The essential elements of the model are:

  •  Emotions can be thought of as a process, not a state. They are made up of different components and they fluctuate in terms of their presence, and the intensity with which they are experienced
  • The process is triggered by “situations” or “stimuli”. These can be external to the person (events that occur, things they see or hear) or internal (memories, thoughts)
  • These “stimuli” trigger thoughts that appraise, evaluate, or attempt in some way to “make sense of” the information coming in through our senses
  • Associated with these thoughts are physical feelings or sensations. These sensations are neither negative nor positive, they are neutral. They are sensations that are associated with physical changes such as muscle tension, breathing rate, blood flow, secretion of bodily fluids. They are perceived by people as positive or negative on the basis of the other information available to the person. For example, anticipatory excitement (positive) and anticipatory anxiety (negative) are associated with the same physical changes in the body but are experienced differently because of the different stimuli and thoughts involved in each
  • When people describe the unpleasantness associated with an emotion, they usually describe a combination of thoughts and physical sensations. The word “anger” for example, can be considered as a label for a particular combination of thoughts and physical feelings.
  • The behaviours that are typically part of an emotional experience can be regarded as the means of coping with, or reacting to, the thoughts and physical feelings. In this way, for example, the avoidance that is typically associated with anxiety is the means of coping with (reducing) the distress associated with the unpleasant physical sensations.

One of the benefits of this model is that it provides four possible avenues to make change – triggering stimuli, thoughts, physical sensations, behaviour. Some of the other entries in my Blog will explore these areas.

Others will think ill of me

I often find myself saying to clients that the most common concern that people who come to see me have is this – “Others will think ill of me”. It is amazing how often people are troubled by this underlying anxiety. It gets in the way of all sorts of relationships functioning better and creates a whole lot of unnecessary stress. I think it’s an appropriate initial comment to make here as well because it is probably one of the major impediments to someone taking the step of consulting with a psychologist – “others will think there’s something wrong with me…I’ll be embarrassed…so-and-so will think I’m weak” etc.

However that anxiety gets in the way of all sorts of other behaviours as well. For example, it’s a major reason for people not behaving assertively, for not telling someone else that their behaviour is a problem, for avoiding conflict, for not speaking in a group, for not making a telephone call, or for not taking any initiative that they would like but are afraid someone else won’t like.
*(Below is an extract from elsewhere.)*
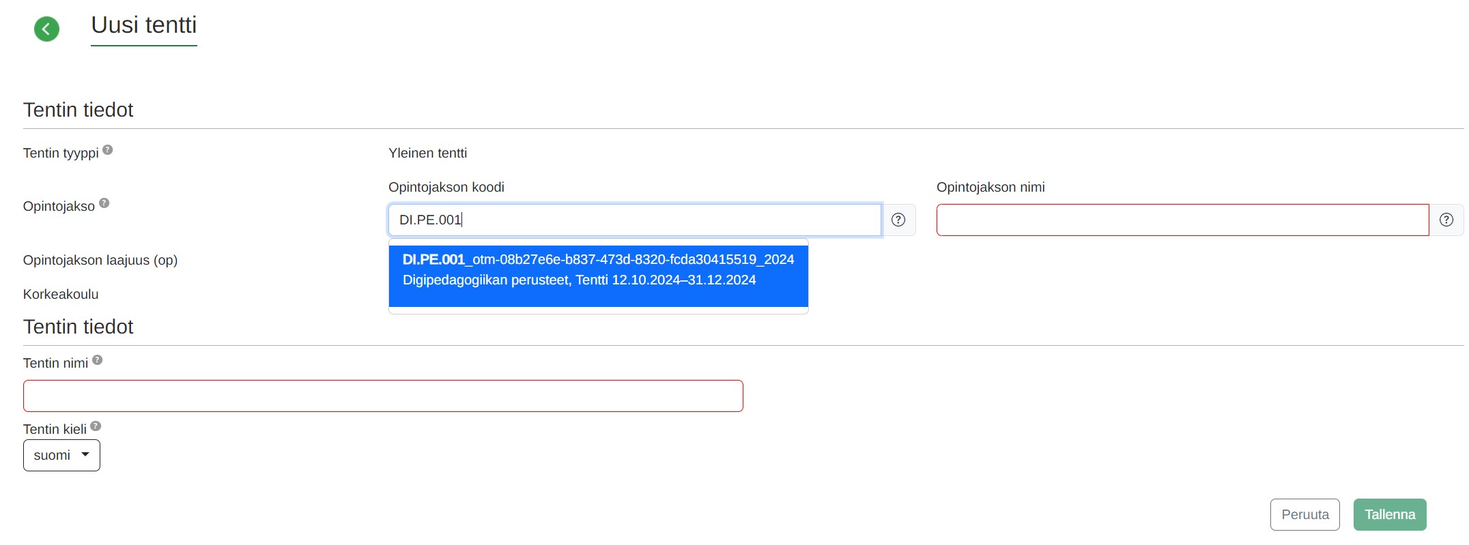
Task: Open help icon beside Opintojakso label
Action: coord(104,203)
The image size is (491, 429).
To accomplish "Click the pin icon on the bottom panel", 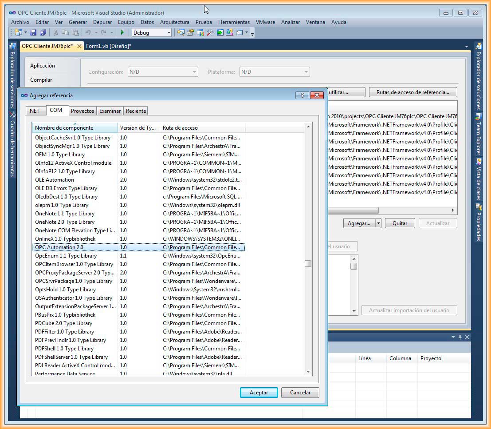I will pos(460,337).
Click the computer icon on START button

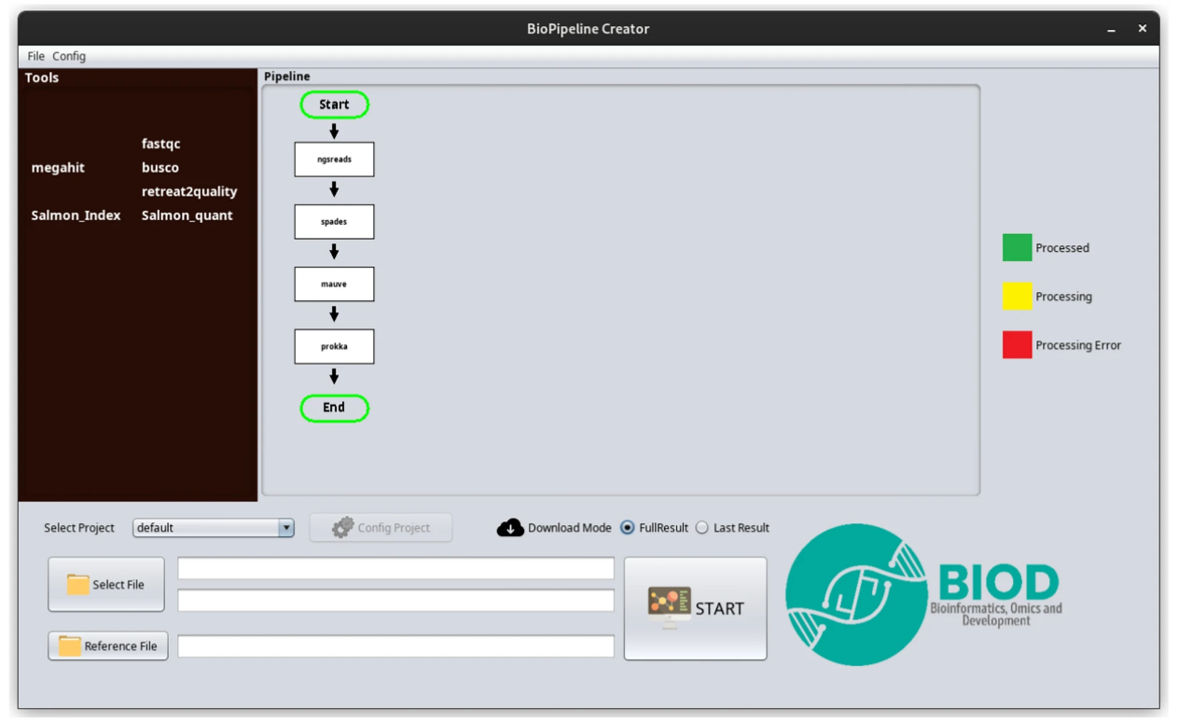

There are several problems with thinking like this:

  • We don’t know what others are thinking; 
  • They most likely are not thinking what we think they are;
  • Even if they are thinking negatively, so what? If their behaviour doesn’t reflect that it needn’t affect us;
  • Even if they do think negatively and do react negatively it’s not our responsibility. As long as we’ve behaved appropriately, they are responsible for how they think, feel and behave.  

Helping clients to change the way they think, to adopt some of these new ideas, is a focus of counselling. It can be very liberating and help clients to change life-long patterns of thinking and behaving that have caused all sorts of distress.